Supplied data Start Marker

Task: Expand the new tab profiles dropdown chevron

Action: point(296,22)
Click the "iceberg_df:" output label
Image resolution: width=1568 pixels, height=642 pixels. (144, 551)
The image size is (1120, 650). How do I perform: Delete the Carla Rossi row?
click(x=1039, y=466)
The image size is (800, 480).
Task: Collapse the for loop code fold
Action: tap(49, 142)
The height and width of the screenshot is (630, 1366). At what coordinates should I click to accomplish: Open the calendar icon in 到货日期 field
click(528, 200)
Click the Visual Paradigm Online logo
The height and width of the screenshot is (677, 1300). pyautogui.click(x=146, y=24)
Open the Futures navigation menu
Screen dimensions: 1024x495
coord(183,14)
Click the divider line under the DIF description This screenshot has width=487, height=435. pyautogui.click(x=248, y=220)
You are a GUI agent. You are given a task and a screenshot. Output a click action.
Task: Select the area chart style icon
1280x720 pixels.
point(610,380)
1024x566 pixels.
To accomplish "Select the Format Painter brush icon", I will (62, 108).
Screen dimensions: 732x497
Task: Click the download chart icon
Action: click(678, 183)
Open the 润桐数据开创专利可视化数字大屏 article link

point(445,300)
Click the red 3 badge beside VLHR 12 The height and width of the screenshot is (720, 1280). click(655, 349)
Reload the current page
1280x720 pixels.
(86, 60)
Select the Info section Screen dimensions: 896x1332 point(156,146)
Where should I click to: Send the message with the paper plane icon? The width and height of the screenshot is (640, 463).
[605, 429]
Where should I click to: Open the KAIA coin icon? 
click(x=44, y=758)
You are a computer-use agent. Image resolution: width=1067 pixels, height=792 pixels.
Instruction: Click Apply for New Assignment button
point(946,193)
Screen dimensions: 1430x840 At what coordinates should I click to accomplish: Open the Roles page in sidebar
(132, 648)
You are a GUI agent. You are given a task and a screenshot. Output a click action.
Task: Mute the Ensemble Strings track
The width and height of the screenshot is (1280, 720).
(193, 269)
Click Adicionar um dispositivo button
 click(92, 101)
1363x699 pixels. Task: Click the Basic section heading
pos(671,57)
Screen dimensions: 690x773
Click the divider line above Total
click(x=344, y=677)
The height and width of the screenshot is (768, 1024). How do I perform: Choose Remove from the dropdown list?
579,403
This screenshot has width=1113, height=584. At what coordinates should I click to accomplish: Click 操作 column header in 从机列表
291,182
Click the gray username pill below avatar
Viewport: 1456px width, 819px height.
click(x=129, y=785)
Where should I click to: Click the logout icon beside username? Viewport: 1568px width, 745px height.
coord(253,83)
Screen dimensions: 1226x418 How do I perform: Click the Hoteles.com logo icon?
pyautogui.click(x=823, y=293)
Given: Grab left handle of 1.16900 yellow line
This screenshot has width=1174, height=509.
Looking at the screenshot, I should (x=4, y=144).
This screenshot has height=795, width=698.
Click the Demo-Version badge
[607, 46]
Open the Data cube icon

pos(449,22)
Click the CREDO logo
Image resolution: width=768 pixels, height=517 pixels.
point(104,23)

Supplied data End Marker

# Aim of the task
Your answer should consist only of the lines above between the line holding "Task: Mute the Ensemble Strings track" and the line holding "Click the CREDO logo", inclusive, each transcribed exactly.

# Reply
Task: Mute the Ensemble Strings track
The width and height of the screenshot is (1280, 720).
(193, 269)
Click Adicionar um dispositivo button
 click(92, 101)
1363x699 pixels. Task: Click the Basic section heading
pos(671,57)
Screen dimensions: 690x773
Click the divider line above Total
click(x=344, y=677)
The height and width of the screenshot is (768, 1024). How do I perform: Choose Remove from the dropdown list?
579,403
This screenshot has width=1113, height=584. At what coordinates should I click to accomplish: Click 操作 column header in 从机列表
291,182
Click the gray username pill below avatar
Viewport: 1456px width, 819px height.
click(x=129, y=785)
Where should I click to: Click the logout icon beside username? Viewport: 1568px width, 745px height.
coord(253,83)
Screen dimensions: 1226x418 How do I perform: Click the Hoteles.com logo icon?
pyautogui.click(x=823, y=293)
Given: Grab left handle of 1.16900 yellow line
This screenshot has width=1174, height=509.
Looking at the screenshot, I should (x=4, y=144).
This screenshot has height=795, width=698.
Click the Demo-Version badge
[607, 46]
Open the Data cube icon

pos(449,22)
Click the CREDO logo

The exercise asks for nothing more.